Studies of meaning evolve from semiotics, a philosophical approach that seeks to interpret messages in terms of signs and patterns of symbolism. Contemporary semiotics consists of two branches originating contemporaneously in late 19th century France and the United States. Originating in literary and linguistic contexts, one branch (referred to as semiology) originated from the work of Swiss linguist Ferdinand Saussure. The second branch expands on the work of American pragmatist philosopher Charles Sanders Peirce.

A sign can be a word, sound, a touch or visual image. Saussure divides a sign into two components: the signifier, which is the sound, image, or word, and the signified, which is the concept or meaning the signifier represents. For Saussure, the relation between the signifier and the signified is arbitrary and conventional. In other words, signs can mean anything we agree that they mean, as well as mean different things to different people.

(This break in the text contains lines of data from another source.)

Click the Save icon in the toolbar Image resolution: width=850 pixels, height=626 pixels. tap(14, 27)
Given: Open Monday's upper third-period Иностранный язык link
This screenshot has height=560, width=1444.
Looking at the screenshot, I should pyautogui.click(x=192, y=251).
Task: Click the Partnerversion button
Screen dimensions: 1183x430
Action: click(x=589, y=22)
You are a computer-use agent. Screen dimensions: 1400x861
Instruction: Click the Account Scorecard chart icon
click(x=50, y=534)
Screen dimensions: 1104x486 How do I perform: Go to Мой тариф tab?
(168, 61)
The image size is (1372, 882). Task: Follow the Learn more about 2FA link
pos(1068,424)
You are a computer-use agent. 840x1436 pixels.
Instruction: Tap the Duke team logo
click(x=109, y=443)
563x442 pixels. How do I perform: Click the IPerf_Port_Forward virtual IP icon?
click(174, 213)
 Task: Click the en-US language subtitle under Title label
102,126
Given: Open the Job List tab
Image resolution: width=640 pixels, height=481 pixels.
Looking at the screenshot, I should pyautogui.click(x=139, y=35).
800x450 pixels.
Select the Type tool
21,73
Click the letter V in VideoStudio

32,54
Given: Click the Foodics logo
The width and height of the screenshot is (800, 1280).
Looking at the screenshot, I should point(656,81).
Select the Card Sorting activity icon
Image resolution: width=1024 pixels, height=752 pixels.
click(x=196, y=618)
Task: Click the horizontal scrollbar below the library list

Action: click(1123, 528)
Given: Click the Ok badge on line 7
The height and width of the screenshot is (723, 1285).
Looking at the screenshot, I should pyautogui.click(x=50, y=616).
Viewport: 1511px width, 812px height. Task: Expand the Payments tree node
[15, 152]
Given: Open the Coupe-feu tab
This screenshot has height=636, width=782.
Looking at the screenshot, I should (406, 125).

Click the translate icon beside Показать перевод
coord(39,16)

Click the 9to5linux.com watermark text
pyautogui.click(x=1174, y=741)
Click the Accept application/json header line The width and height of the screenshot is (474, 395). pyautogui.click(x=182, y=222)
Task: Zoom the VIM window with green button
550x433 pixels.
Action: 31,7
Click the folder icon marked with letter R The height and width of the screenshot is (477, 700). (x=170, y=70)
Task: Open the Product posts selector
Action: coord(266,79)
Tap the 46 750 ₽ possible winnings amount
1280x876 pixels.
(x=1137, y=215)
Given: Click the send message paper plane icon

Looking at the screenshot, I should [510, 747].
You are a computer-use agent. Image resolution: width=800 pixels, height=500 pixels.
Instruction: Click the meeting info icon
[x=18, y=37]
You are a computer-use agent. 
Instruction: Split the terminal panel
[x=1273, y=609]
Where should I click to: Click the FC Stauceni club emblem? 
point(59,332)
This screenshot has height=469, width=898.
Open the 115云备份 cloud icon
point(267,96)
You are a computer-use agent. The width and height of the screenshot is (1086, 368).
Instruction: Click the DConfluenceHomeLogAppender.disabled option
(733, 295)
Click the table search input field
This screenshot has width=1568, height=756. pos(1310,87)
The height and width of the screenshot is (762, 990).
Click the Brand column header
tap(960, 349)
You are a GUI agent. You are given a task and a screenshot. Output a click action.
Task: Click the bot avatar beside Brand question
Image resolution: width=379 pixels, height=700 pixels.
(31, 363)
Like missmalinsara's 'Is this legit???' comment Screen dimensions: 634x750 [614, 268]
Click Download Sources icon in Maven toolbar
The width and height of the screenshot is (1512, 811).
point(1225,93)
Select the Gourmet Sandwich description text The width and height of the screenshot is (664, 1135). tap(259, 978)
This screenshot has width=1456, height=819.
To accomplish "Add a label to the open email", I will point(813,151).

Peircean semiotics works from a different notion of what a sign is. A sign is something that stands for something else (the sign's object) to a receptive mind. The effect the sign has on the receiving mind is called the interpretant. Note that the interpretant may not be identical to the sign's object (something we call a "mis-understanding") but we are eternally prevented from assurance of this match or mismatch because the only way we have of verifying the match is to use additional signs.

In Peircean semiotics, signs that have an arbitrary or conventional relation to their objects are called symbols. But there are two other kinds of sign-object relations which are not completely arbitrary: icons are signs that resemble their objects, and indexes are signs that relate to their objects by some actual contact or environmental contiguity.